* _INPUT_
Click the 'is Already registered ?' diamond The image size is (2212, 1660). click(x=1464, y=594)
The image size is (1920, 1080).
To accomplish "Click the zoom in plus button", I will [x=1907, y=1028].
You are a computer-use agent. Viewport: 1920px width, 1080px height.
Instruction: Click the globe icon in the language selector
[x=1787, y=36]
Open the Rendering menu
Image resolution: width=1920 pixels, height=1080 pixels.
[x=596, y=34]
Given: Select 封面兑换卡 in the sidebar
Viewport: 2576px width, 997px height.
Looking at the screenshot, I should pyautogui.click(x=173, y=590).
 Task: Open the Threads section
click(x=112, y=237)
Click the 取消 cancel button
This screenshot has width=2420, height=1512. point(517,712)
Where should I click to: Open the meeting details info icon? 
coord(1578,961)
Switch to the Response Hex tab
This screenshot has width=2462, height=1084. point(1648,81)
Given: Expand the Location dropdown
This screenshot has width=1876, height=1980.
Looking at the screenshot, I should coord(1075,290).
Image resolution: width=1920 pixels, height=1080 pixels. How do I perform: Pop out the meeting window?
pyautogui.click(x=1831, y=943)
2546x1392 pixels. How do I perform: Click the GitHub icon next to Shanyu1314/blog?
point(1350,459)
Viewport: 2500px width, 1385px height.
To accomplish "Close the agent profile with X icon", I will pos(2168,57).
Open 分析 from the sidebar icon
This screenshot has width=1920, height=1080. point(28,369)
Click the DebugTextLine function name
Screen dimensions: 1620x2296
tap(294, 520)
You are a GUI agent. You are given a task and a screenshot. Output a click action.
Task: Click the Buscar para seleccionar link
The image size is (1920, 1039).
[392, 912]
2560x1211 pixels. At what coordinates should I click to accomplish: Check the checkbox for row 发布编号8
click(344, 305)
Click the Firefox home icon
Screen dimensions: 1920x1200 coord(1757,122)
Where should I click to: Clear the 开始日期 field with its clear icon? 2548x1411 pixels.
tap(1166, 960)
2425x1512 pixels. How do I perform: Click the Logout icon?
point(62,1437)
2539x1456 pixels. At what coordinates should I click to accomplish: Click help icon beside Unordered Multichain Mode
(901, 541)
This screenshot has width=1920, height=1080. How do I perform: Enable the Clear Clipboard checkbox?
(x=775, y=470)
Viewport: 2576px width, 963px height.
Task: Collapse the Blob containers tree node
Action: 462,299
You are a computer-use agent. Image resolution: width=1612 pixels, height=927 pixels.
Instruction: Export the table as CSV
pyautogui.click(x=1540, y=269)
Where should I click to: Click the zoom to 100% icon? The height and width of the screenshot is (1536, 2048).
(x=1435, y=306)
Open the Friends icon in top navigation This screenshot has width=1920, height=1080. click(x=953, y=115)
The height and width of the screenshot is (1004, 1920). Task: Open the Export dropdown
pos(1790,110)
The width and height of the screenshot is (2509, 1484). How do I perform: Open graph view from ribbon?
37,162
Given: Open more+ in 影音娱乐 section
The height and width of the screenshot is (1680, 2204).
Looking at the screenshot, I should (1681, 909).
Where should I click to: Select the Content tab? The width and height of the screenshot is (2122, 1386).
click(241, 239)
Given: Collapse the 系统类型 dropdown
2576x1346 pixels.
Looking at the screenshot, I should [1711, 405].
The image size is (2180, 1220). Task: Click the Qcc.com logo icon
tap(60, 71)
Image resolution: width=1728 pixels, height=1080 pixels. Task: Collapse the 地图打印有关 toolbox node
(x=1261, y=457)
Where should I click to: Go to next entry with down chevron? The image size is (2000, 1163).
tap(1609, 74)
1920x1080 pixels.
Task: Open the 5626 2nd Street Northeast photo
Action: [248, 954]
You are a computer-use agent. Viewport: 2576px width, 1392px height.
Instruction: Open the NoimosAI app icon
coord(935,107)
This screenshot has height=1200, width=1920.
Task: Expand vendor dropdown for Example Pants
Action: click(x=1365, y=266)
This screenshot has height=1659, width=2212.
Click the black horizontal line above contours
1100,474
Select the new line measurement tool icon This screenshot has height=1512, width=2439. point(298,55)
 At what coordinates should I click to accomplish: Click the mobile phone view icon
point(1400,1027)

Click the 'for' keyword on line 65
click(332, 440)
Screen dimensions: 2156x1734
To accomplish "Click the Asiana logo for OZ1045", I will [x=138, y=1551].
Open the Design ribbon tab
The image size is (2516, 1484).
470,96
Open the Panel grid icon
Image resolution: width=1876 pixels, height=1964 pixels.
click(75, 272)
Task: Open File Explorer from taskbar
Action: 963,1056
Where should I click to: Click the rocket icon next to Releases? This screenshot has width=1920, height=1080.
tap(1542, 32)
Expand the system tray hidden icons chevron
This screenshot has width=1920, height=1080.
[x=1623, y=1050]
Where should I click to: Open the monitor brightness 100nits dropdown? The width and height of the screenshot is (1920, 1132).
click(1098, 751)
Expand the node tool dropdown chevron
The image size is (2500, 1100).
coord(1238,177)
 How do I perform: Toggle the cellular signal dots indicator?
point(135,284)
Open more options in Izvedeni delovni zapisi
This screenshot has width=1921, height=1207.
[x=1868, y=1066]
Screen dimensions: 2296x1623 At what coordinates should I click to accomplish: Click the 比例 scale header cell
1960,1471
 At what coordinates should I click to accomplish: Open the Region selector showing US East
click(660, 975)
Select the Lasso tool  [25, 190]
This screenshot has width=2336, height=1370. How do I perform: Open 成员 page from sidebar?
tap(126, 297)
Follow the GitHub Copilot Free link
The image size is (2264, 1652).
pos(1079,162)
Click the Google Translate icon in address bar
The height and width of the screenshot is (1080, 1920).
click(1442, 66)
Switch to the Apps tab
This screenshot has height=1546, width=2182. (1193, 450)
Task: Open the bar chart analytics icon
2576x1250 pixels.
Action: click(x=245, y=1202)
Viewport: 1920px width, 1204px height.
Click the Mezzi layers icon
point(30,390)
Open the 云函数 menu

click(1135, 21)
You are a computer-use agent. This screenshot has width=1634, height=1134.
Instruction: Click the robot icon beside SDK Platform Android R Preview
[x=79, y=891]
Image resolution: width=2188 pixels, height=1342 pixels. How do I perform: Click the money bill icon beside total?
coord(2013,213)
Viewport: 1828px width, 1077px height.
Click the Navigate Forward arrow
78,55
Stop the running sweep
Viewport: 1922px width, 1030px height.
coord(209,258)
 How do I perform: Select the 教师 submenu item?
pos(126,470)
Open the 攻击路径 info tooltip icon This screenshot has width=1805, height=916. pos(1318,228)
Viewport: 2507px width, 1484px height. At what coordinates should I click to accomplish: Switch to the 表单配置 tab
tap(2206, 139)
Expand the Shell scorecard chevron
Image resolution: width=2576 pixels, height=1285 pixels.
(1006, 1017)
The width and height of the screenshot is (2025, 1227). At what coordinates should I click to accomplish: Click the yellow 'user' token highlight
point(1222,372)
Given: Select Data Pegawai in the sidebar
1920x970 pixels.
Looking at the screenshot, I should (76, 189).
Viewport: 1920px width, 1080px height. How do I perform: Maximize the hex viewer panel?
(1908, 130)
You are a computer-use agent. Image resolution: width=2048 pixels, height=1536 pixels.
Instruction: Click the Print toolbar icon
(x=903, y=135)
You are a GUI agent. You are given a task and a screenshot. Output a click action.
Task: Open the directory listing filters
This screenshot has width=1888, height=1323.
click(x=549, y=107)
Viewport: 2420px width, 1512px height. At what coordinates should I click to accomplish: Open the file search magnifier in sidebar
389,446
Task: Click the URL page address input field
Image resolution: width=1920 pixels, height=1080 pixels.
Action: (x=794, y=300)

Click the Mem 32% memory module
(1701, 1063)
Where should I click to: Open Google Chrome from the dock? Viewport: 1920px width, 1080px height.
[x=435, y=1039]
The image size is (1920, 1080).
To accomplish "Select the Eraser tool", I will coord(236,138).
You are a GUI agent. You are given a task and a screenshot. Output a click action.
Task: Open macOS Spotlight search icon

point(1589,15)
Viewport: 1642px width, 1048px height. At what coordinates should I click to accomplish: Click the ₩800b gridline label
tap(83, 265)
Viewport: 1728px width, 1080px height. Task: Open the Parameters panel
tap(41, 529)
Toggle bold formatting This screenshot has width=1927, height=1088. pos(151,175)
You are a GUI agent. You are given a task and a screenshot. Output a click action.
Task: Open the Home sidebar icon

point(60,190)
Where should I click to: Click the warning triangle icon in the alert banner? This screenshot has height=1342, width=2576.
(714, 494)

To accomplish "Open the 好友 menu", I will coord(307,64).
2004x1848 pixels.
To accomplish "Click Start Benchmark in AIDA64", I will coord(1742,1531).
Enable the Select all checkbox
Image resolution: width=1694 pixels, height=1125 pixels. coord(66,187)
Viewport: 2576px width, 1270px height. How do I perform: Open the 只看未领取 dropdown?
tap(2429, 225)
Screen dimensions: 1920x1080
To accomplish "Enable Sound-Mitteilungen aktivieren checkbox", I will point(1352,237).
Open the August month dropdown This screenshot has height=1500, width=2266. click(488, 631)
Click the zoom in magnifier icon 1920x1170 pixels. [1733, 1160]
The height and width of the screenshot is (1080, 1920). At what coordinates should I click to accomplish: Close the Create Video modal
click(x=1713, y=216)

* _PROBLEM TO WORK ON_
Check each line of the listing above. Copy the ones with the word "agent".

* _RESULT OF THIS EXERCISE_
You are a computer-use agent. Viewport: 1920px width, 1080px height.
To accomplish "Close the agent profile with X icon", I will pos(2168,57).
You are a GUI agent. You are given a task and a screenshot. Output a click action.
You are a computer-use agent. Image resolution: width=1612 pixels, height=927 pixels.
You are a computer-use agent. Viewport: 2576px width, 1392px height.
You are a computer-use agent. This screenshot has width=1634, height=1134.
You are a computer-use agent. Image resolution: width=2048 pixels, height=1536 pixels.
You are a GUI agent. You are given a task and a screenshot. Output a click action.
You are a GUI agent. You are given a task and a screenshot. Output a click action.
You are a GUI agent. You are given a task and a screenshot. Output a click action.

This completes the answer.